On July 9, Lance’s legal team filed a lawsuit in federal court in Austin, challenging the agency’s effort to bring its charges. The 109-page lawsuit read more like a college thesis on why the agency should not exist. It was filled with personal attacks on Travis Tygart. “Defendant Tygart shares with Agent Novitsky [sic] a well-publicized obsession with ‘getting’ Mr. Armstrong,” the complaint said. “Tygart evidently believes that USADA needs to bring a big case against a ‘big fish’ to justify its existence. One of, if not the primary, goals of this effort is to convince the United States government to continue and increase the tens of millions of dollars of unsupervised grants that the government already provides to USADA.” Tygart and Novitzky, it added, “offered other cyclists corrupt inducements—offers some cyclists could not refuse—to implicate Mr. Armstrong in exchange for saving the cyclists’ careers. If they refused to do so, USADA would work t
o ruin their careers, just as it is now attempting to end Mr. Armstrong’s career.” The lawsuit said that it is “a testament to USADA’s brazenness and callous disregard for its own mission that it seeks to strip Lance of his life’s work and his future livelihood”—elite competitive sport—“absent a single positive test.” The complaint also included massive amounts of information on the Lance Armstrong Foundation, which, it noted, provides free services to cancer survivors with “financial, emotional and practical challenges,” and said that Lance had been the foundation’s biggest individual donor, with contributions of more than $6.5 million. Lance’s legal team referred to the lawsuit strategy as a long shot, but one that was worth it because, in the very least, it sent a message to Lance’s sponsors that they were serious about taking on USADA and it might at least delay the process. The legal strategy turned out to be even less effective than they had hoped.

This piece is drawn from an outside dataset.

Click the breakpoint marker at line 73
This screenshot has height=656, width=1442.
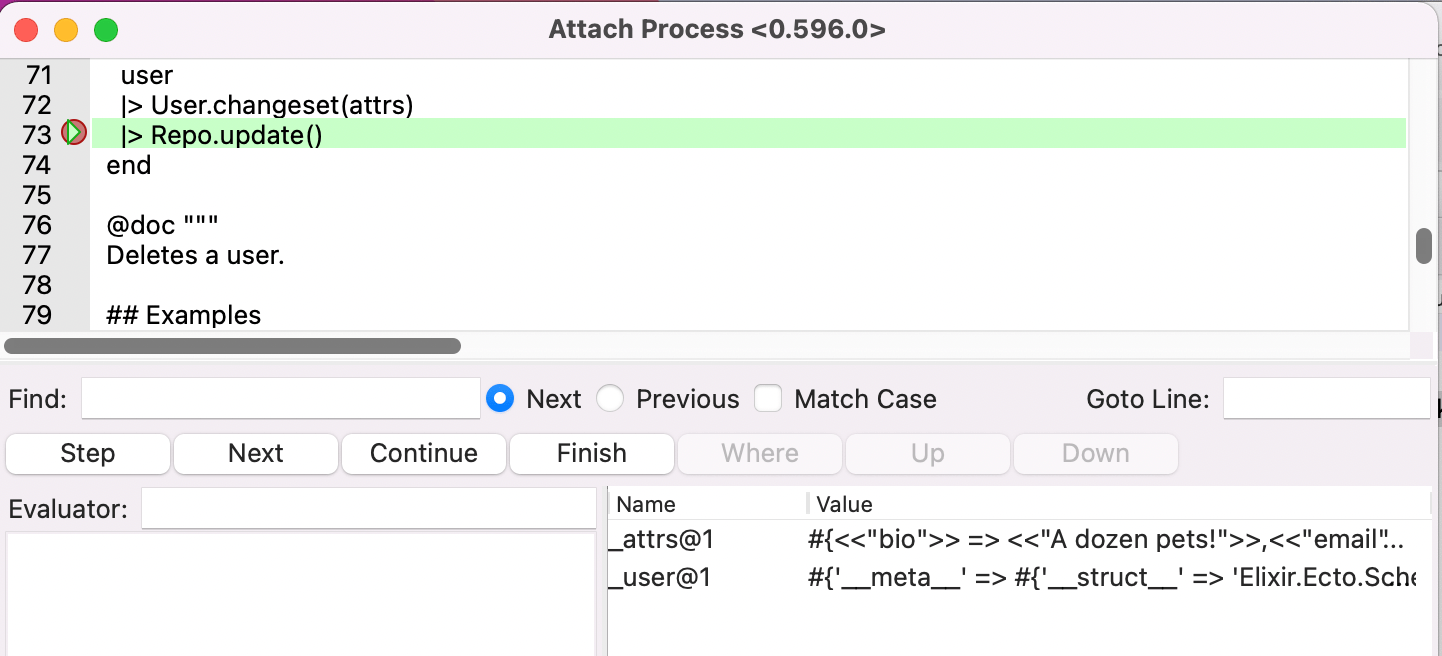[x=74, y=132]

Later that very same day, US District Judge Sam Sparks, to whom the case had been assigned, dismissed the suit. The crusty judge called it a “lengthy and bitter polemic” filled with “boilerplate” allegations. Basically, Judge Sparks was telling Armstrong’s lawyers he did not appreciate their use of the federal court’s time to try to advance their public relations agenda. “Armstrong is advised, in the strongest possible terms . . . to omit any improper argument, rhetoric, or irrelevant material from his future pleadings,” Judge Sparks wrote.
A few days later, Armstrong’s lawyers refiled a significantly shorter suit that focused on challenging the constitutionality of the global Olympic anti-doping infrastructure. They argued that because USADA had worked alongside law enforcement, it should be considered a “state actor” and subject to constitutional restrictions that would prevent it from bringing its case against Armstrong.